## BEGIN Exercise input

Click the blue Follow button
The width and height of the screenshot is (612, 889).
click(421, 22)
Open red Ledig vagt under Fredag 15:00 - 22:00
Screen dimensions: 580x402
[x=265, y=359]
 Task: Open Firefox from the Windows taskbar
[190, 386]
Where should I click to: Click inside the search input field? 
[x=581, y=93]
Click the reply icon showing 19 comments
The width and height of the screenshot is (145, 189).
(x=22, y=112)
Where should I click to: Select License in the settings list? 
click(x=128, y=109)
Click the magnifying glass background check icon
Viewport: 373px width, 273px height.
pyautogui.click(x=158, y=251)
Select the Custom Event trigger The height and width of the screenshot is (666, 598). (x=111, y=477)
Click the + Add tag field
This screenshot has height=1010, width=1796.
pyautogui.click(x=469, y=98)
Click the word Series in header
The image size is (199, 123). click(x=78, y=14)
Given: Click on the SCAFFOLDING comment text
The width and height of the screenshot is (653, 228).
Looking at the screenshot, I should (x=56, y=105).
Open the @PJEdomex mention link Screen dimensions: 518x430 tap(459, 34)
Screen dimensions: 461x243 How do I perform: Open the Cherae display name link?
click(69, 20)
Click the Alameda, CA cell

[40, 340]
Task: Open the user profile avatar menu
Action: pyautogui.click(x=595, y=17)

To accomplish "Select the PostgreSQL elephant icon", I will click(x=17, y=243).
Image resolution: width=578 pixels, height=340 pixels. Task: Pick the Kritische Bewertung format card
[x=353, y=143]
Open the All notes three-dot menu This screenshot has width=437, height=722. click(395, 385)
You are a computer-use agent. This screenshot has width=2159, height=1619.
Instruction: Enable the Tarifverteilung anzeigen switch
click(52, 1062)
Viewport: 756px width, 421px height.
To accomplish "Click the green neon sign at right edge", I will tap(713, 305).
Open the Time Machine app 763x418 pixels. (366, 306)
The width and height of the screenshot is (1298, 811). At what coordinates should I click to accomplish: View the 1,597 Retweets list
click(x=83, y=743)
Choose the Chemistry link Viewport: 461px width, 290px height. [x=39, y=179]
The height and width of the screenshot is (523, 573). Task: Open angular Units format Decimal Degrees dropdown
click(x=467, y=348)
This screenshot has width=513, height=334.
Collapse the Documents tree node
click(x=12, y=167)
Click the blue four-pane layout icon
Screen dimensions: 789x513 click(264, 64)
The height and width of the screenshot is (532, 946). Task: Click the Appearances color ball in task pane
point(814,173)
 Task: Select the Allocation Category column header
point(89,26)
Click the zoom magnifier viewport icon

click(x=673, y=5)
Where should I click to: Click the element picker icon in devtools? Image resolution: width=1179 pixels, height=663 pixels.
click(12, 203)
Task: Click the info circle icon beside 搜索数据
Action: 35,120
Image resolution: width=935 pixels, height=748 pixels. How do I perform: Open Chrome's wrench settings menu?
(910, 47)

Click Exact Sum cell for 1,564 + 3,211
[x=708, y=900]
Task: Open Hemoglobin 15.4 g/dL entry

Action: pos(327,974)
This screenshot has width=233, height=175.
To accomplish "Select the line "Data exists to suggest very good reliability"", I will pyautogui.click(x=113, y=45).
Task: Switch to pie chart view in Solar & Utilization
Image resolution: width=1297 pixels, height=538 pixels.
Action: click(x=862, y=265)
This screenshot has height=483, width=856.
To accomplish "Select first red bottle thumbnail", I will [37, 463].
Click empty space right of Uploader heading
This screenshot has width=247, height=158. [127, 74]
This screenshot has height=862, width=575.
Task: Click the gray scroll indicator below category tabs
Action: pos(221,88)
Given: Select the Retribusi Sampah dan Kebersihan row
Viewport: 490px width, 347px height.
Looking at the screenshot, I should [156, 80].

## END Exercise input

## Required work
Please format the entries above as a numbered list, one line per item, with blank lines left out.

## The response
1. Click the blue Follow button
2. The width and height of the screenshot is (612, 889).
3. click(421, 22)
4. Open red Ledig vagt under Fredag 15:00 - 22:00
5. Screen dimensions: 580x402
6. [x=265, y=359]
7.  Task: Open Firefox from the Windows taskbar
8. [190, 386]
9. Where should I click to: Click inside the search input field? 
10. [x=581, y=93]
11. Click the reply icon showing 19 comments
12. The width and height of the screenshot is (145, 189).
13. (x=22, y=112)
14. Where should I click to: Select License in the settings list? 
15. click(x=128, y=109)
16. Click the magnifying glass background check icon
17. Viewport: 373px width, 273px height.
18. pyautogui.click(x=158, y=251)
19. Select the Custom Event trigger The height and width of the screenshot is (666, 598). (x=111, y=477)
20. Click the + Add tag field
21. This screenshot has height=1010, width=1796.
22. pyautogui.click(x=469, y=98)
23. Click the word Series in header
24. The image size is (199, 123). click(x=78, y=14)
25. Given: Click on the SCAFFOLDING comment text
26. The width and height of the screenshot is (653, 228).
27. Looking at the screenshot, I should (x=56, y=105).
28. Open the @PJEdomex mention link Screen dimensions: 518x430 tap(459, 34)
29. Screen dimensions: 461x243 How do I perform: Open the Cherae display name link?
30. click(69, 20)
31. Click the Alameda, CA cell
32. [40, 340]
33. Task: Open the user profile avatar menu
34. Action: pyautogui.click(x=595, y=17)
35. To accomplish "Select the PostgreSQL elephant icon", I will click(x=17, y=243).
36. Image resolution: width=578 pixels, height=340 pixels. Task: Pick the Kritische Bewertung format card
37. [x=353, y=143]
38. Open the All notes three-dot menu This screenshot has width=437, height=722. click(395, 385)
39. You are a computer-use agent. This screenshot has width=2159, height=1619.
40. Instruction: Enable the Tarifverteilung anzeigen switch
41. click(52, 1062)
42. Viewport: 756px width, 421px height.
43. To accomplish "Click the green neon sign at right edge", I will tap(713, 305).
44. Open the Time Machine app 763x418 pixels. (366, 306)
45. The width and height of the screenshot is (1298, 811). At what coordinates should I click to accomplish: View the 1,597 Retweets list
46. click(x=83, y=743)
47. Choose the Chemistry link Viewport: 461px width, 290px height. [x=39, y=179]
48. The height and width of the screenshot is (523, 573). Task: Open angular Units format Decimal Degrees dropdown
49. click(x=467, y=348)
50. This screenshot has width=513, height=334.
51. Collapse the Documents tree node
52. click(x=12, y=167)
53. Click the blue four-pane layout icon
54. Screen dimensions: 789x513 click(264, 64)
55. The height and width of the screenshot is (532, 946). Task: Click the Appearances color ball in task pane
56. point(814,173)
57.  Task: Select the Allocation Category column header
58. point(89,26)
59. Click the zoom magnifier viewport icon
60. click(x=673, y=5)
61. Where should I click to: Click the element picker icon in devtools? Image resolution: width=1179 pixels, height=663 pixels.
62. click(12, 203)
63. Task: Click the info circle icon beside 搜索数据
64. Action: 35,120
65. Image resolution: width=935 pixels, height=748 pixels. How do I perform: Open Chrome's wrench settings menu?
66. (910, 47)
67. Click Exact Sum cell for 1,564 + 3,211
68. [x=708, y=900]
69. Task: Open Hemoglobin 15.4 g/dL entry
70. Action: pos(327,974)
71. This screenshot has width=233, height=175.
72. To accomplish "Select the line "Data exists to suggest very good reliability"", I will pyautogui.click(x=113, y=45).
73. Task: Switch to pie chart view in Solar & Utilization
74. Image resolution: width=1297 pixels, height=538 pixels.
75. Action: click(x=862, y=265)
76. This screenshot has height=483, width=856.
77. To accomplish "Select first red bottle thumbnail", I will [37, 463].
78. Click empty space right of Uploader heading
79. This screenshot has width=247, height=158. [127, 74]
80. This screenshot has height=862, width=575.
81. Task: Click the gray scroll indicator below category tabs
82. Action: pos(221,88)
83. Given: Select the Retribusi Sampah dan Kebersihan row
84. Viewport: 490px width, 347px height.
85. Looking at the screenshot, I should [156, 80].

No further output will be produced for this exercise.